=== Selected text ===
╭──
Population (2022 Census)
- • Total: 165,428
- • Estimate (2025): 172,681
- • Rank: 49st in state
- • Density: 226.6/km^{2} (587.0/sq mi)
- Demonym: Pindamonhangabense
- Time zone: UTC−3 (BRT)
- Postal Code (CEP): 12400-000
- Area code: (+55) 12
- Website: Pindamonhangaba, SP

= Pindamonhangaba =

Pindamonhangaba is a municipality in the state of São Paulo, Brazil, located in the Paraíba Valley, between the two most active production and consumption regions in the country, São Paulo and Rio de Janeiro. It is accessible by the Via Dutra (BR-116 - SP-60 highway) at the 99th kilometer. This place name comes from the Old Tupi language meaning "where hooks are made" or, according to a different interpretation, "where the river bends".

== Geography ==
- Estimated population (2022 Census): 165,428 inhabitants
- Total area: 730.2 km2
- Density (estimated 2020): 232.99 hab/km^{2} (608/sq mi)
- Population (Census 2010): inhabitants
- Density (Census 2010): 201.39/km^{2} (531/sq mi)
Source: IBGE
- Altitude: 540 meters
- Humid subtropical climate (Cwa)
- Average annual temperature: 20.7 °C

==History==
The region then occupied by the Portuguese was Pindamonhangaba at least since July 22, 1643, registering more remote occupation by a certain Captain João Prado Martins. Six years later, on May 17, 1649, the area was formalized as a land grant and donated to the captain. It seems there is no information about what occurred between that date and August 12, 1672, so 13 years later, a chapel was built in honor of São José by brothers Antônio Bicudo Leme and Braz Esteves Leme. These brothers have acquired of the Countess of Vimieiro (Condesa de Vimieiro), the lands north of the town of Taubaté. There is no news of how the allotment had passed from the hands of Captain Prado Martins to the Countess. Given the uncertainties, two recent mayors of the city solved the problem by fiat: Caio Gomes Mayor officiated at the date of August 12, 1672 (Leme brothers) as the founding date of the city and later, Mayor João Bosco Nogueira decreed magna that date the county was founded was the date of emancipation, July 10, 1705.

=== Territorial evolution ===
On April 16, 1858, it lost part of the territory that was located in the Serra da Mantiqueira, turning into a new municipality São Bento do Sapucaí. Later it was fragmented into two new municipalities, Campos do Jordão and Santo Antônio do Pinhal. On November 30, 1944, it lost part of the territory to Aparecida, on its border, for the creation of the Roseira district, which two decades later became a city.
╰──
=== Data under study ===
╭──
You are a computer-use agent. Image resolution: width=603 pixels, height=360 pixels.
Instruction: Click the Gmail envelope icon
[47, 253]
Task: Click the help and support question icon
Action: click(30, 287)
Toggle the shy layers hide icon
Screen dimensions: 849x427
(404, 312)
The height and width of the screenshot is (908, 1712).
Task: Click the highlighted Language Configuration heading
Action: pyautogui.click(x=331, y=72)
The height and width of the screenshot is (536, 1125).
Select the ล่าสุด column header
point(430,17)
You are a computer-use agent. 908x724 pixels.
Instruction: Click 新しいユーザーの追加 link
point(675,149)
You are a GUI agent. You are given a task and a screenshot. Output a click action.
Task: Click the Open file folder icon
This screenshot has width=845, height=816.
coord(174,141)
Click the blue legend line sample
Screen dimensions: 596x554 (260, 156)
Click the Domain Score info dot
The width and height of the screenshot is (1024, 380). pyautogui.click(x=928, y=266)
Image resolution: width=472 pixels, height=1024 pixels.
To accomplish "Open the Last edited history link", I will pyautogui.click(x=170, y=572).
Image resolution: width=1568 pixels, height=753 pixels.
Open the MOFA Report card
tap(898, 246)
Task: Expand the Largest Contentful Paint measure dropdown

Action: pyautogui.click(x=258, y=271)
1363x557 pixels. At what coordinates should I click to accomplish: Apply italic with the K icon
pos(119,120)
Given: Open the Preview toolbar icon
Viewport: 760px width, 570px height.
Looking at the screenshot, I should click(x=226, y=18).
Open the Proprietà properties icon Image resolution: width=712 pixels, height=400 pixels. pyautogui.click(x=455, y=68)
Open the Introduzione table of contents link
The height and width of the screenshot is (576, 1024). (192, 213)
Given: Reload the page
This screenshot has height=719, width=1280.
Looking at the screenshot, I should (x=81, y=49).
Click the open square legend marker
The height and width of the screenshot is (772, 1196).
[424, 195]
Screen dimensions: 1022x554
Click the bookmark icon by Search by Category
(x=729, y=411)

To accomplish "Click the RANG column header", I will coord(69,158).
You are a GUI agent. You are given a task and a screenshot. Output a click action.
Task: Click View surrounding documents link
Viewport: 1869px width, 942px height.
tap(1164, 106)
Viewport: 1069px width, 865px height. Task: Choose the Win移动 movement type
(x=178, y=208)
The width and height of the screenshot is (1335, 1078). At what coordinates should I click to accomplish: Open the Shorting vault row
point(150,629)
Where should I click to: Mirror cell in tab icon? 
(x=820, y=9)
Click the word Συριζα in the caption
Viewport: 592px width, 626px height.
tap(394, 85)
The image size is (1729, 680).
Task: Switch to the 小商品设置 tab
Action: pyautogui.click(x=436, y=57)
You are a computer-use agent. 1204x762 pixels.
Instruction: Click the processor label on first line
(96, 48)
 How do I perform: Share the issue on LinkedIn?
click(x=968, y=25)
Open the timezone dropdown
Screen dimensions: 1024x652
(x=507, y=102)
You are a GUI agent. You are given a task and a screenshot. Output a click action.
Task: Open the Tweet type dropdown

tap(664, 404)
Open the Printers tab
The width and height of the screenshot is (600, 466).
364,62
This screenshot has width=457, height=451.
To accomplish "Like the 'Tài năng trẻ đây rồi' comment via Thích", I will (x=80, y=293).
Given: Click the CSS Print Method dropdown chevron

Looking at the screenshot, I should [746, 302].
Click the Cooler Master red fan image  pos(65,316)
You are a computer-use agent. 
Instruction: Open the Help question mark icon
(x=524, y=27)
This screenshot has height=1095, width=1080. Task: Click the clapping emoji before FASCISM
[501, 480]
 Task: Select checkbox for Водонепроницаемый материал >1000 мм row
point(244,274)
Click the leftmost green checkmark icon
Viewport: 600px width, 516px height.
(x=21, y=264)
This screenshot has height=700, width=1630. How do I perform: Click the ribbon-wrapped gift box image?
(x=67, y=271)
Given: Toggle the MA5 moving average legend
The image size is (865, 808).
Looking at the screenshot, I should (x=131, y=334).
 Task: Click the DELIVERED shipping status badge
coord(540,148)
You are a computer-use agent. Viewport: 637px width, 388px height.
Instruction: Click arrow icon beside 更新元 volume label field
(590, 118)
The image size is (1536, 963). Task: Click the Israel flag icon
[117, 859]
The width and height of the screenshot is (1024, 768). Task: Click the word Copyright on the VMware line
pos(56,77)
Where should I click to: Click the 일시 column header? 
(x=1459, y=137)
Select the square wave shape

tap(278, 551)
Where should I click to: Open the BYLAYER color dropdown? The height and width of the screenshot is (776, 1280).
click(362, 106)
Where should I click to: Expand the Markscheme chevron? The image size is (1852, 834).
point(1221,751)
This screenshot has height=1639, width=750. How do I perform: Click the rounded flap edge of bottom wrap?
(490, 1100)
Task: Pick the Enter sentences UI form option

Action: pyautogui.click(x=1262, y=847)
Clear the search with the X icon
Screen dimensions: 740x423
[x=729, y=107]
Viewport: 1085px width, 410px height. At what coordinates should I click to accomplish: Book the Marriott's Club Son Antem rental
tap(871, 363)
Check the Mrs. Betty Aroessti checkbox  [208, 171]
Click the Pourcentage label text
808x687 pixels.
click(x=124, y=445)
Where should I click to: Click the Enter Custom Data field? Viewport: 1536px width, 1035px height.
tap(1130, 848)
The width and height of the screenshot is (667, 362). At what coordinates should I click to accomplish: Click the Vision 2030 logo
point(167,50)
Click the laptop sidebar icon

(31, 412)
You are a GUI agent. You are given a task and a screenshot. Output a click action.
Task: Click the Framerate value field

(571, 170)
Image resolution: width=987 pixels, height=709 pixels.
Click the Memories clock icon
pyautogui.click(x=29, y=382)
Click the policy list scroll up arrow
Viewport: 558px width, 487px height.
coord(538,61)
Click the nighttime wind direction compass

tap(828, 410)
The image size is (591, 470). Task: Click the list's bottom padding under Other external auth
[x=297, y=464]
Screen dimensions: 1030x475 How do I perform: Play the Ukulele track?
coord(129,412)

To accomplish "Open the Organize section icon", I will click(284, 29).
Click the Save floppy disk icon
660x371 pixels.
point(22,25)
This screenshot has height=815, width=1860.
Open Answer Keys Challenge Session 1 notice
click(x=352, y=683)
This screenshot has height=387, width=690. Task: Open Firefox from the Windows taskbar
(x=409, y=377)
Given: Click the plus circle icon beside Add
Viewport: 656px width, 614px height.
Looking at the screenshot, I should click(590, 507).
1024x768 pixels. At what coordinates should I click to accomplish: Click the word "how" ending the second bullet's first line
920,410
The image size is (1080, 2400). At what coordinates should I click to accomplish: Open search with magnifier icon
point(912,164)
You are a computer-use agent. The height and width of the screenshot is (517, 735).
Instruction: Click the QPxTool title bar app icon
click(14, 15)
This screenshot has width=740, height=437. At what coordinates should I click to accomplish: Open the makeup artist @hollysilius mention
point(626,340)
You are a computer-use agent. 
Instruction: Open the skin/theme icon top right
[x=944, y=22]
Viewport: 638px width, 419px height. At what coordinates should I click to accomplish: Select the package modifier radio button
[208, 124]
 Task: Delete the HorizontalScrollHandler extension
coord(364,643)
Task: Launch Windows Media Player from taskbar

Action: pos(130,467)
╰──
=== Questions ===
1) From the Pindamonhangaba text, write out the stretch from "Pindamonhangaba is a" through "subtropical climate (Cwa)".
2) In the Pindamonhangaba text, on what date did the municipality lose part of its territory to Aparecida?

=== Answers provided ===
1)
Pindamonhangaba is a municipality in the state of São Paulo, Brazil, located in the Paraíba Valley, between the two most active production and consumption regions in the country, São Paulo and Rio de Janeiro. It is accessible by the Via Dutra (BR-116 - SP-60 highway) at the 99th kilometer. This place name comes from the Old Tupi language meaning "where hooks are made" or, according to a different interpretation, "where the river bends".

== Geography ==
- Estimated population (2022 Census): 165,428 inhabitants
- Total area: 730.2 km2
- Density (estimated 2020): 232.99 hab/km^{2} (608/sq mi)
- Population (Census 2010): inhabitants
- Density (Census 2010): 201.39/km^{2} (531/sq mi)
Source: IBGE
- Altitude: 540 meters
- Humid subtropical climate (Cwa)

2) November 30, 1944.